The fun part of baking in this house is the attention and curiosity from my housemates. Cookies are a rarity I think (since they’re not super tradition) but much loved by the people here, as long as they don’t see how much sugar or butter goes into them. Anyway, I had an audience (as I often do when I’m baking here–whether it’s crepes or pudding or dinner, maybe I am funny to watch? Laura says that I am). Here are the cookies pre-bake 😀
And here they are post-bake. I think they turned out pretty good. They’re extremely soft and delicate–one of my housemates said they would be perfect for old people without teeth. I think it was a compliment. I hope Dave and his family like them! After I had packed them up for Dave and fed my audience and packed some up for myself tomorrow, one of my housemates who loved the peanut butter cookies the most came crashing down the stairs for the cookies. I was flattered–like I said, I feel so at home here, even if there can sometimes be a pretty severe language barrier.
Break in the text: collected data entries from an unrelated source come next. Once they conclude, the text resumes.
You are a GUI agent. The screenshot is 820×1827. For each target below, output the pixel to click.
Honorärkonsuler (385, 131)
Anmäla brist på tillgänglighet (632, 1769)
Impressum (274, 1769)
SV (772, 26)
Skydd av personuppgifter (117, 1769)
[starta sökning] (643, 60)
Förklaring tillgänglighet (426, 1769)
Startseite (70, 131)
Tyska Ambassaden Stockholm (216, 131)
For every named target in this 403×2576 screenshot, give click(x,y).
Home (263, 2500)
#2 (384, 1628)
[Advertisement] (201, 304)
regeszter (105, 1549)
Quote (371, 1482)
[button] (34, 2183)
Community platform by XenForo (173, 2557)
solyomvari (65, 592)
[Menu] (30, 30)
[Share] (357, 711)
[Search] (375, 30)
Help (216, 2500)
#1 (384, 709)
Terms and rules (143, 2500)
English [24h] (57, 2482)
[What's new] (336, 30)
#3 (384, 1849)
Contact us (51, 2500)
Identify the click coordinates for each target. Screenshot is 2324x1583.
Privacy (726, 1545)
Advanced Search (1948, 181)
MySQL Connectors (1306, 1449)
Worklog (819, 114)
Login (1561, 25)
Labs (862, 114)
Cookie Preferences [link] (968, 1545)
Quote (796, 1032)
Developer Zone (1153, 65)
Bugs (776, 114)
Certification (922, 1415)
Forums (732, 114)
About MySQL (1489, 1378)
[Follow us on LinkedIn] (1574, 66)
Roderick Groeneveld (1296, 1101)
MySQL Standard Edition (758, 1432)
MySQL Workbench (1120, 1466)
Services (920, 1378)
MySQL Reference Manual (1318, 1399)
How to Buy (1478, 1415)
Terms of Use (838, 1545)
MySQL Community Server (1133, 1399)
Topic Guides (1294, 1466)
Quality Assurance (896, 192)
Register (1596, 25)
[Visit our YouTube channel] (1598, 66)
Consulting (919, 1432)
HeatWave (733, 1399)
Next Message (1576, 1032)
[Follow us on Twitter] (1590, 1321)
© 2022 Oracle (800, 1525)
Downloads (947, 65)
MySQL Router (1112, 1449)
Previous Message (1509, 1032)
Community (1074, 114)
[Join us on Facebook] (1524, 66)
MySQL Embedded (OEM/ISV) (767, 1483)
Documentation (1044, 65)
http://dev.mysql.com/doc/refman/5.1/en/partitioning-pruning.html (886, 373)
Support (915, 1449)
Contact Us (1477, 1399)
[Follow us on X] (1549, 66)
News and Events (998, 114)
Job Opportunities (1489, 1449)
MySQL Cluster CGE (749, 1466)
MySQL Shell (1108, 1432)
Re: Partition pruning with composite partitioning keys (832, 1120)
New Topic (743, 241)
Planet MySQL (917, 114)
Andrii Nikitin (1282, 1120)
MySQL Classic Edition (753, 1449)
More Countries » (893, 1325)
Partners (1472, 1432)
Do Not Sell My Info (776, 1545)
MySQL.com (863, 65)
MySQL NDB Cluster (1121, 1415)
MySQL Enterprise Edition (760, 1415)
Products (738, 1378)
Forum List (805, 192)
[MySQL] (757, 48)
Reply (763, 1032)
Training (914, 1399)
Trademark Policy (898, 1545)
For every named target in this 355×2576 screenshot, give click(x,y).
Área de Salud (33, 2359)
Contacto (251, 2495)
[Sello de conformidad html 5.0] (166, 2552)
Then I napped! after expending so much energy baking and eating cookies and asking awkwardly in broken Portuguese if the tap water has been fixed yet, haha. It was, needless to say, a complete accident. But that’s okay. sometimes the body knows what it needs. Even if it just had an espresso, it can sleep for 1.5 hours.
For dinner, I tried to use up the rest of everything that was in my fridge, because tomorrow I’m going to Germany and I don’t want to leave too many groceries in my house. I have a tomato and some parmesan and pasta for when I come home on Monday, though, so I feel ready. I made a ginger-soy-garlic-“sweet potato”-brocoli stir fry. I’m so confused about the sweet potato I bought like 4 days ago or something. I thought it was tapioca, but I checked, and the label in the store does say batate doce, and though it doesn’t taste or look like a sweet potato I’d eat for thanksgiving or something, it does taste like a vaguely sweet potato? I used an egg too, haha. Who knows what I ate, but it tasted fine!
One of my housemates prepared Carpaccio, which is raw meat cut super thinly, served with tomatoes, arugula and parmesan and bread. it was very good–but I could just see papa in my mind’s eye, saying “raw BEEF” incredulously. yes, and I’m fine so far 🙂
Much love! Tomorrow night at this time I’ll be in Germany! woo!